## Task inputs:
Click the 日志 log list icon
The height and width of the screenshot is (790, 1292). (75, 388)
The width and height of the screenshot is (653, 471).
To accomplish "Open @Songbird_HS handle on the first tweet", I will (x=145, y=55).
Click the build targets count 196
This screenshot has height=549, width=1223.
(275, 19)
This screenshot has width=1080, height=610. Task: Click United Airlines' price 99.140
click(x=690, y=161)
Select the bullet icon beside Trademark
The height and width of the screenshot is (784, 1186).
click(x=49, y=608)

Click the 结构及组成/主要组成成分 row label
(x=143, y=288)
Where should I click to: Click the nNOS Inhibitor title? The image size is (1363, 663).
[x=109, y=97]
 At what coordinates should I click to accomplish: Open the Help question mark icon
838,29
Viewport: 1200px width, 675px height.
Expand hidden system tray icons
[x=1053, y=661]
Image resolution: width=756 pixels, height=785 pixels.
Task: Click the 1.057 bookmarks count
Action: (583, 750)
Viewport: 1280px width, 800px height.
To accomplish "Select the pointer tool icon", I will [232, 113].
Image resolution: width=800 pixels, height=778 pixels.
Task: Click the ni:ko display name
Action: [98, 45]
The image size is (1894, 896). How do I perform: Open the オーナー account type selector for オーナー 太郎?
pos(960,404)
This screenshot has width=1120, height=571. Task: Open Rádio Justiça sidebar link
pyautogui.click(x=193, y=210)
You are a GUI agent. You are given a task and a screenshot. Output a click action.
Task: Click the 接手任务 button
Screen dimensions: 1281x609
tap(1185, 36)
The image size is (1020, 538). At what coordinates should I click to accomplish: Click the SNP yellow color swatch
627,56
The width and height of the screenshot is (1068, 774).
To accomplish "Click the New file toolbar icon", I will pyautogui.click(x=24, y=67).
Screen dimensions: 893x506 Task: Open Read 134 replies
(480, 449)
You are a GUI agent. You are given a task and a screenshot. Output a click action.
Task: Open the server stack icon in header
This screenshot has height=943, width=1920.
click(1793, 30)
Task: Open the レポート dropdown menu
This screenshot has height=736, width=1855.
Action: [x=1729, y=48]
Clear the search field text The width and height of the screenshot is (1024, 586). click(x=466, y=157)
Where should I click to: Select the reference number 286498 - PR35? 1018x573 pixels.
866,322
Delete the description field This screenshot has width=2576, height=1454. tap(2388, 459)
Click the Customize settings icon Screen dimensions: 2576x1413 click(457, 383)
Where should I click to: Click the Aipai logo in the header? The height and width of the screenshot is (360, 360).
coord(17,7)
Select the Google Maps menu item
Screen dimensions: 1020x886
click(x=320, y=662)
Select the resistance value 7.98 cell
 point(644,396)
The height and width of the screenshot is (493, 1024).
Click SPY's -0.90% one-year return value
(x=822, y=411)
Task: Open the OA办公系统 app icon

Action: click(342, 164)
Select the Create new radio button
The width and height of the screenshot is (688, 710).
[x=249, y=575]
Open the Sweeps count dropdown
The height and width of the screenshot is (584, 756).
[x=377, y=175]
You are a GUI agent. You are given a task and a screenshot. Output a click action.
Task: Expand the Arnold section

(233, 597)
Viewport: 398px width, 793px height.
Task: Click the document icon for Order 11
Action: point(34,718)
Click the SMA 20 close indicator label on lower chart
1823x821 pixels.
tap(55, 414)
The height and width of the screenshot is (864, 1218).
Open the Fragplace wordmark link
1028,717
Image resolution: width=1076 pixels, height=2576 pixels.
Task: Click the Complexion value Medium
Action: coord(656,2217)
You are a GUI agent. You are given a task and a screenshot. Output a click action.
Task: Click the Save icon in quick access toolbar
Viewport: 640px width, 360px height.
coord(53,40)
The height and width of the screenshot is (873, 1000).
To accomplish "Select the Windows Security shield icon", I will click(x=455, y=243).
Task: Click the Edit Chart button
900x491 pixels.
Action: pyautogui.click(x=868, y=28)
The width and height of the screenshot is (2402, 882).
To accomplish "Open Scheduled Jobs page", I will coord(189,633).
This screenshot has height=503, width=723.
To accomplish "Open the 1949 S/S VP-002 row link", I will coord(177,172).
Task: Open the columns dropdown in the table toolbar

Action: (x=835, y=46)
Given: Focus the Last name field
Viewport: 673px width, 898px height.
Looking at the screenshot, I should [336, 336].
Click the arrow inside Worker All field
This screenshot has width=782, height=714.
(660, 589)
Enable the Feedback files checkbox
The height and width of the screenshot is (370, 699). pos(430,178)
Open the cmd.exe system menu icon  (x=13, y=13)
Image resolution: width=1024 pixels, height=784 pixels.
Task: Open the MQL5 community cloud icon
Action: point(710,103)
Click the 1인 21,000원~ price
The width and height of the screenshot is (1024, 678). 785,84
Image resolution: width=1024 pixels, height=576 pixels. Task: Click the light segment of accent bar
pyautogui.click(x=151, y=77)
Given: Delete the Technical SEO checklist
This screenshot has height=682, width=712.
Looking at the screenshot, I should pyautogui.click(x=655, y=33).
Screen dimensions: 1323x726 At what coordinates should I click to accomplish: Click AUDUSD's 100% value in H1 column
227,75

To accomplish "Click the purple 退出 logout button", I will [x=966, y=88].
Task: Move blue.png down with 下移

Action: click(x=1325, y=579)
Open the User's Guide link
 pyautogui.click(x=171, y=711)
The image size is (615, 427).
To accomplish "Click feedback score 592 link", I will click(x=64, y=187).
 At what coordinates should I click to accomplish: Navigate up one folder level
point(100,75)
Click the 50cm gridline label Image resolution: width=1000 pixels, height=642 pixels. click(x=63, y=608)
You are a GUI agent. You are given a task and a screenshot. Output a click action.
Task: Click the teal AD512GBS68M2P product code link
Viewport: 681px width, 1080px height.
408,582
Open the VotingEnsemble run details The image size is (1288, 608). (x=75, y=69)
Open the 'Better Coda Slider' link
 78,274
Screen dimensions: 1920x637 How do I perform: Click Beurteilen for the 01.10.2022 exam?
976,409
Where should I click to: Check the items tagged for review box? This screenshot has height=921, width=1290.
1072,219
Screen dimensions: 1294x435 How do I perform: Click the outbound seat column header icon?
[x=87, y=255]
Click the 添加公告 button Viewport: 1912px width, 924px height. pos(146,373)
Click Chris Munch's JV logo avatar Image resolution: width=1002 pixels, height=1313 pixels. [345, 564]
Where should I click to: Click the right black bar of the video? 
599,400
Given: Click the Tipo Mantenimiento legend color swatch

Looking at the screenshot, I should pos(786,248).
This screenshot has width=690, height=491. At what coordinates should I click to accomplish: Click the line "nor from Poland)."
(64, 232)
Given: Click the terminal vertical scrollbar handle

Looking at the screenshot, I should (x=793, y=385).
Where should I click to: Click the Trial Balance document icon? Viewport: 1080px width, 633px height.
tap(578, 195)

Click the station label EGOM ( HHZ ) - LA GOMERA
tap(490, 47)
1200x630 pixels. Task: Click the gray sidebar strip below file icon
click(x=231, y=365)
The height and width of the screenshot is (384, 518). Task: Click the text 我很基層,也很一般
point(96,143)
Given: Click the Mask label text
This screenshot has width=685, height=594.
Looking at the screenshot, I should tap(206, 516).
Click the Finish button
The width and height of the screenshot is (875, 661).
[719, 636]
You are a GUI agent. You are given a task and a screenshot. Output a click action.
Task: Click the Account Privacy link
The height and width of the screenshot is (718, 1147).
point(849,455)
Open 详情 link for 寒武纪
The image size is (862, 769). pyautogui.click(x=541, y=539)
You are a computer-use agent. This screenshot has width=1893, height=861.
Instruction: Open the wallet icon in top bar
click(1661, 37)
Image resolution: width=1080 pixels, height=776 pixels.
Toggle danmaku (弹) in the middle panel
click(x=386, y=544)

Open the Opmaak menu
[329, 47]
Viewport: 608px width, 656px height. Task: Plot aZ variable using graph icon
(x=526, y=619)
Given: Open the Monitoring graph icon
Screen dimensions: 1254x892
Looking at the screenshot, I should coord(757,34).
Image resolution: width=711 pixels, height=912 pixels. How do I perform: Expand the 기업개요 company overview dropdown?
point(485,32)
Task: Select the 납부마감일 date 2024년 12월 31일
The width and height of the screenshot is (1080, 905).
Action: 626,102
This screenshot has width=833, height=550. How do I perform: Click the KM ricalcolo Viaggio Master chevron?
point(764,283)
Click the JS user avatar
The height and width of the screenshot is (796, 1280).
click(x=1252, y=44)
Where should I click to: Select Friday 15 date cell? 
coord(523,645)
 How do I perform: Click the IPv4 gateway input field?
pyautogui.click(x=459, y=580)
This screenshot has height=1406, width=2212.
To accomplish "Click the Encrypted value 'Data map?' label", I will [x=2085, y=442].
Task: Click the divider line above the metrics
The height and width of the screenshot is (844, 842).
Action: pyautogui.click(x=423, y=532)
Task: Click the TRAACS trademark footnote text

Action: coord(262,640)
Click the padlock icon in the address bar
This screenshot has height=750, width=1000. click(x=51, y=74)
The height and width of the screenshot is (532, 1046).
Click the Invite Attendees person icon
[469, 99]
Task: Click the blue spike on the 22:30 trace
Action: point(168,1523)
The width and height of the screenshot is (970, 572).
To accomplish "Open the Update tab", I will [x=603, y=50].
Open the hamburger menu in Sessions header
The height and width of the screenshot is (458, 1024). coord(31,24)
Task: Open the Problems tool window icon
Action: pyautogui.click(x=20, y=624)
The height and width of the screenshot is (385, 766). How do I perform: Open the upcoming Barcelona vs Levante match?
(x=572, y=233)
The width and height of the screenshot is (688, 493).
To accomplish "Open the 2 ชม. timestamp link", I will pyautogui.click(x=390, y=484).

## How to complete this task:
Before answering, count every line of the data that holds the word "Delete"; the reply is that number only.

## Exercise output:
2